A mulher do coronel, Mariana Adorno Naime, mantinha um cargo de coordenadoria no Ministério da Justiça durante a gestão de Anderson Torres, que também está preso sob a acusação de omissão. Ela foi nomeado três meses depois que Torres assumiu a pasta, em junho de 2021, para o cargo de "coordenador da política de integração da Coordenação-Geral de Políticas para as Instituições de Segurança Pública". Deixou o posto em março de 2022, quando foi exonerada a pedido, segundo o Diário Oficial da União.
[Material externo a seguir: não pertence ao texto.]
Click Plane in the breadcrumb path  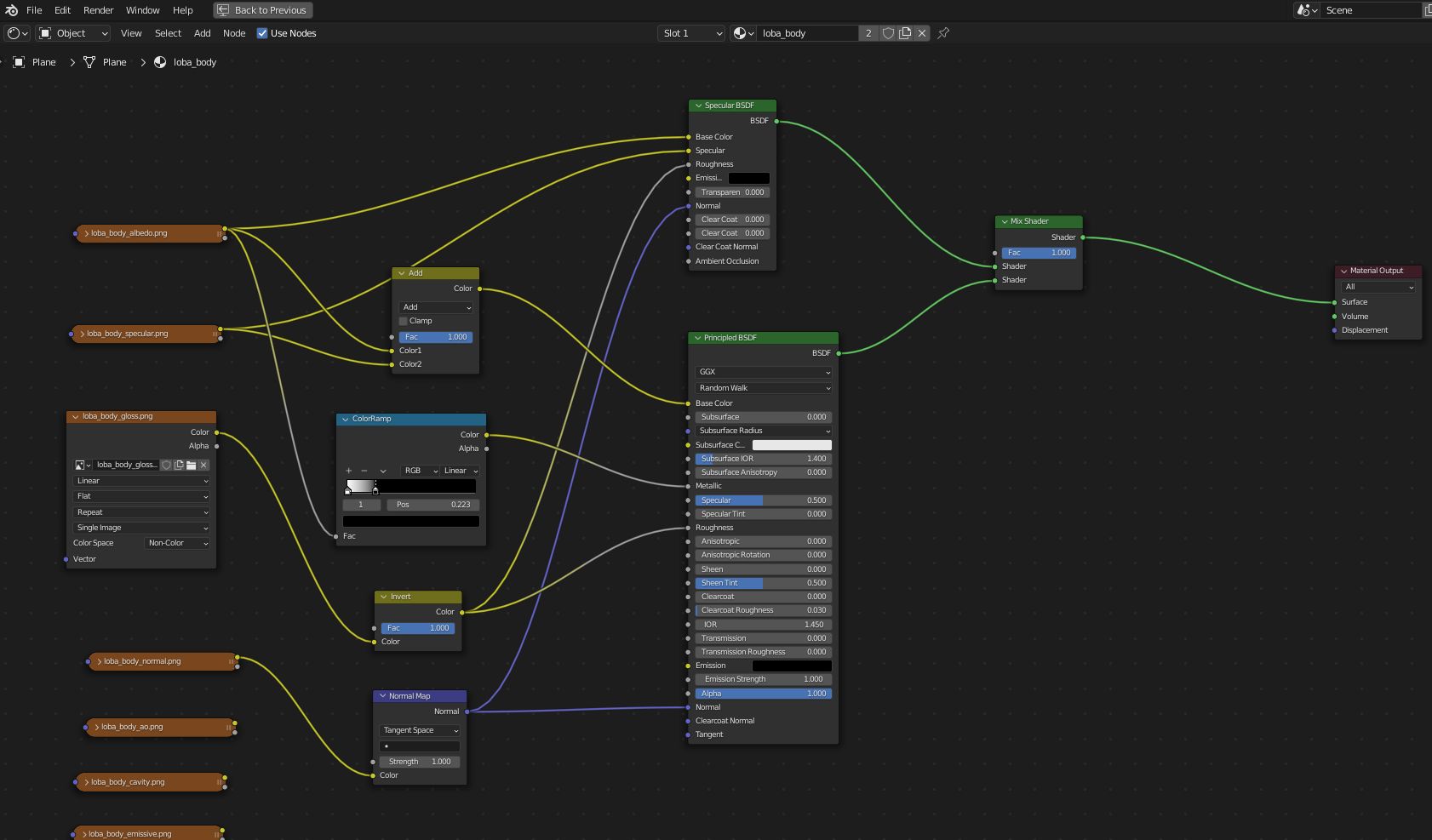(43, 62)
As investigações da Polícia Federal passaram a mirar no coronel desde o dia seguinte ao 8 de janeiro. O nome dele aparece nos questionamentos da PF a Anderson Torres e ao ex-comandante da PM, Fábio Augusto Vieira, que chegou a ser detido, mas foi liberado na última semana.
No interrogatório de Torres, ocorrido na última quinta-feira, a PF quis saber sobre a nomeação da esposa do coronel Naime no Ministério da Justiça.
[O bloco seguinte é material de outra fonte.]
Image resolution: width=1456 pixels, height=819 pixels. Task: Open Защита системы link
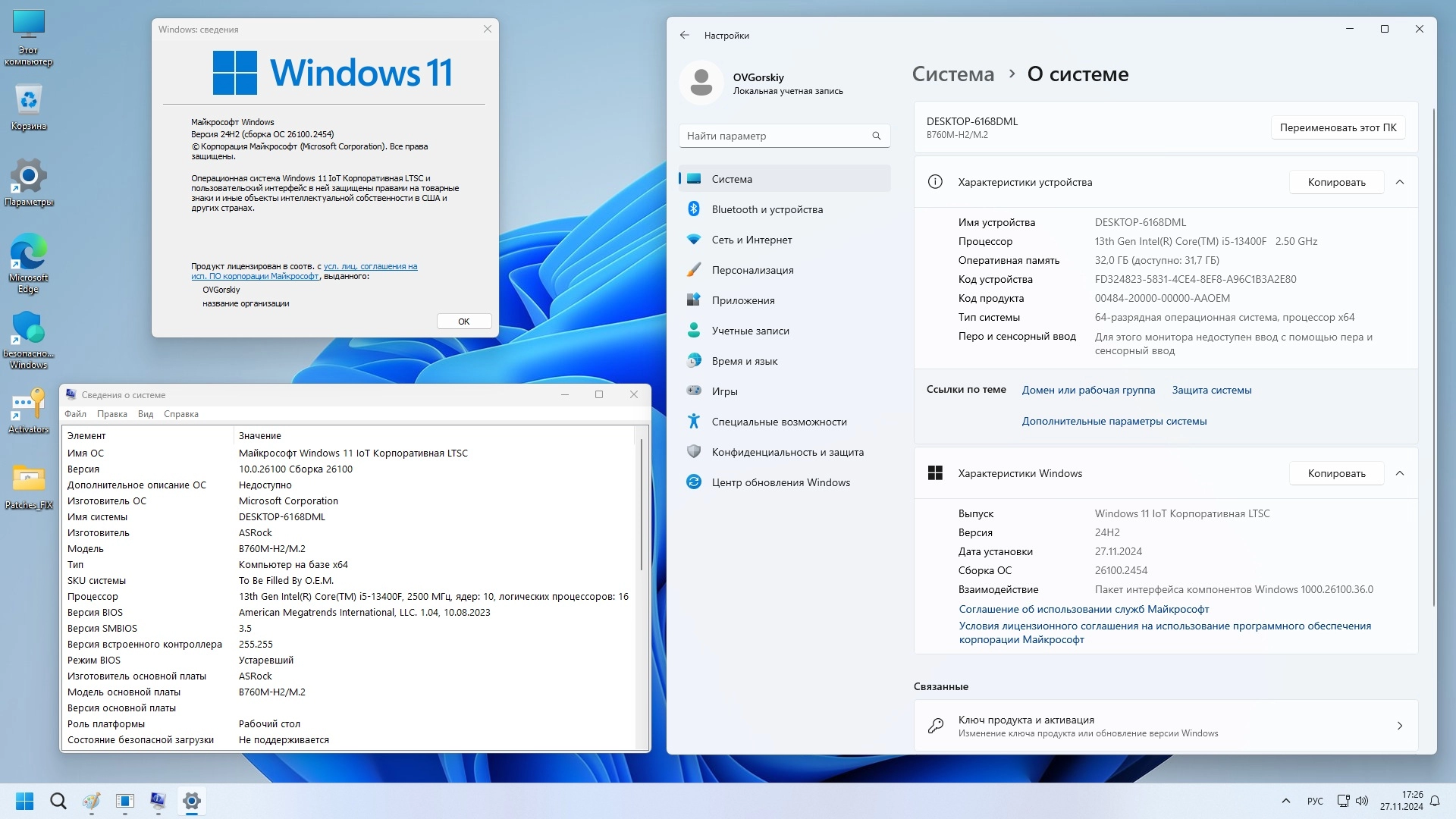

O ex-ministro respondeu que desconhecia a indicação dela e que a mulher "não trabalhou diretamente" com ele. "Que no MJ trabalhavam outros oficiais da PM e que alguns deles possivelmente deveriam ter algum contato com o coronel Naime e ter indicado sua esposa para exercer alguma função", diz a transcrição do depoimento.
A defesa do coronel também enfatizou que o coronel participou da coordenação da operação de segurança da posse presidencial, em 1 de janeiro.
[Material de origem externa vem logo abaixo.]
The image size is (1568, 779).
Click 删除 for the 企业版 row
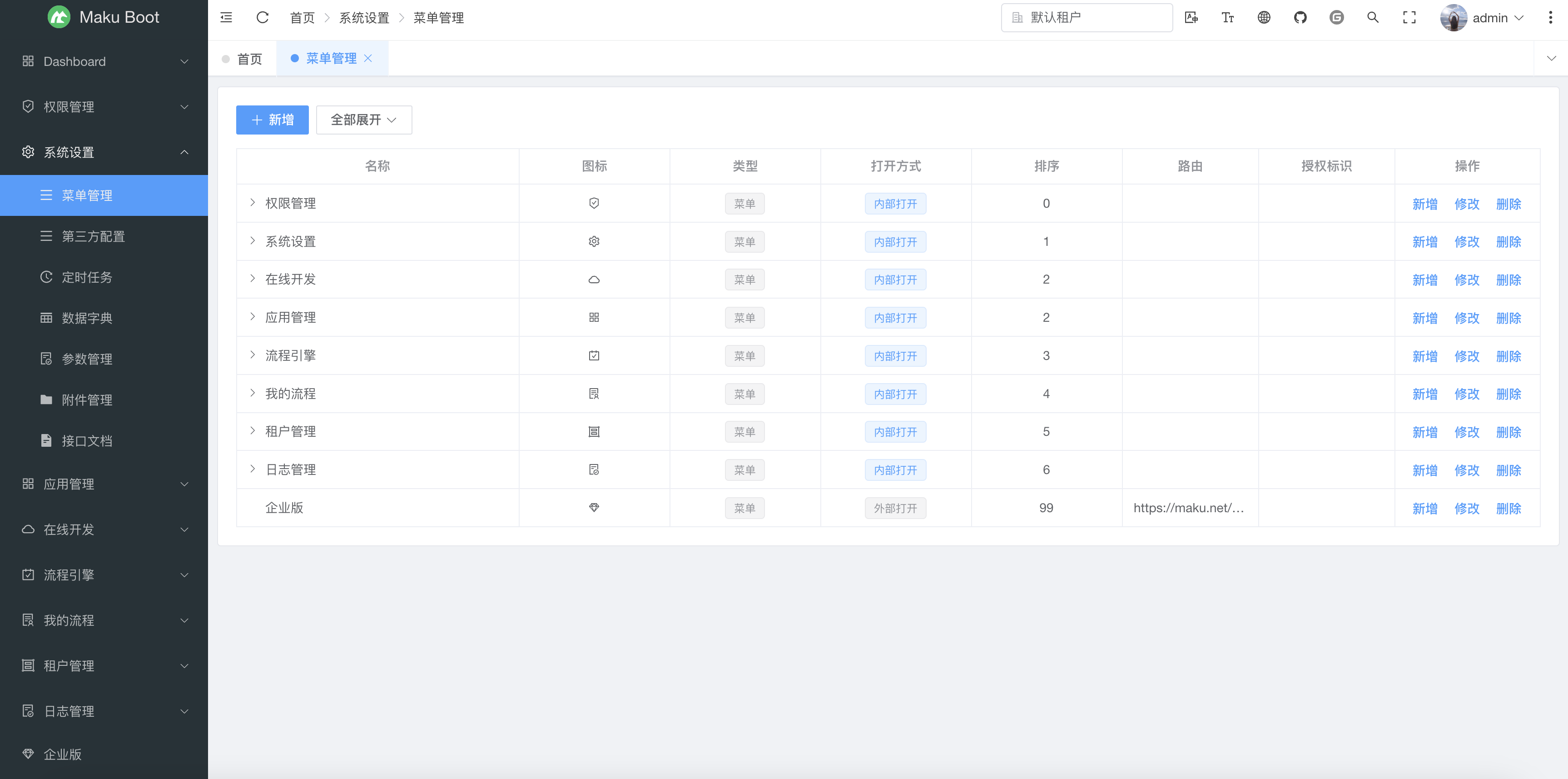1508,508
Ao GLOBO, o então interventor federal Ricardo Cappelli, hoje secretário-executivo do Ministério da Justiça, disse que viu com "os próprios olhos" o coronel tentando retardar a linha de contenção da PM-DF quando as sedes dos Três Poderes já estavam desocupadas, na noite de 8 de janeiro. O cordão de policiais visava expulsar os manifestantes golpistas que ainda se concentravam na Esplanada dos Ministérios.
A impressão que me dava é que ele não queria que a linha andasse. Ela estava avançando muito lentamente. Foi uma guerra para eu conseguir fazer ela andar, disse Cappelli, que naquela ocasião já havia sido nomeado interventor federal e coordenava a ação em campo.
Um inquérito na corregedoria da Polícia Militar do DF foi instaurado para apurar a conduta de Naime no dia dos atos golpistas.
Como chefe do Departamento Operacional (DOP) da PM, o coronel Naime era o responsável por elaborar o plano operacional que mobiliza os batalhões e efetivos para determinadas ações. Ocorre que ele estava de licença entre os dias 3 e 8 de janeiro. No seu lugar, quem desempenhava a função era subchefe do DOP Paulo José Bezerra.
Mesmo com os alertas de inteligência sobre a intenção dos golpistas em "tomar o poder" e "invadir o Congresso", não foi feito nenhum plano operacional para o dia 8 de janeiro, segundo concluiu o relatório do interventor federal. Esta teria sido a principal "falha operacional" por parte do comando da PM-DF que deixou a Esplanada dos Ministérios desguarnecida com poucos homens.
O relatório destaca ainda que a Naime estavam "subordinados" os comandantes dos oito batalhões da PM, entre eles o do Choque, que estavam de férias no dia 8 de janeiro.
Mesmo de licença, Naime reapareceu no dia dos atos golpistas após ser convocado às pressas pelo comando e cooperou na ação de dispersão dos manifestantes, conforme a sua defesa.
Por volta das 18h, devidamente fardado, o Coronel Naime compareceu à Esplanada dos Ministérios, visando colaborar no reestabelecimento da ordem, cumprindo o que determinado. Desde o momento em que passou a coordenar a operação, o ex-Comandante de Operações seguiu com o protocolo de esvaziamento dos prédios públicos. Retirou, juntamente com a tropa, vândalos que se encontravam ainda no perímetro do local, realizando centenas de prisões, diz o texto enviado por seus advogados na semana passada.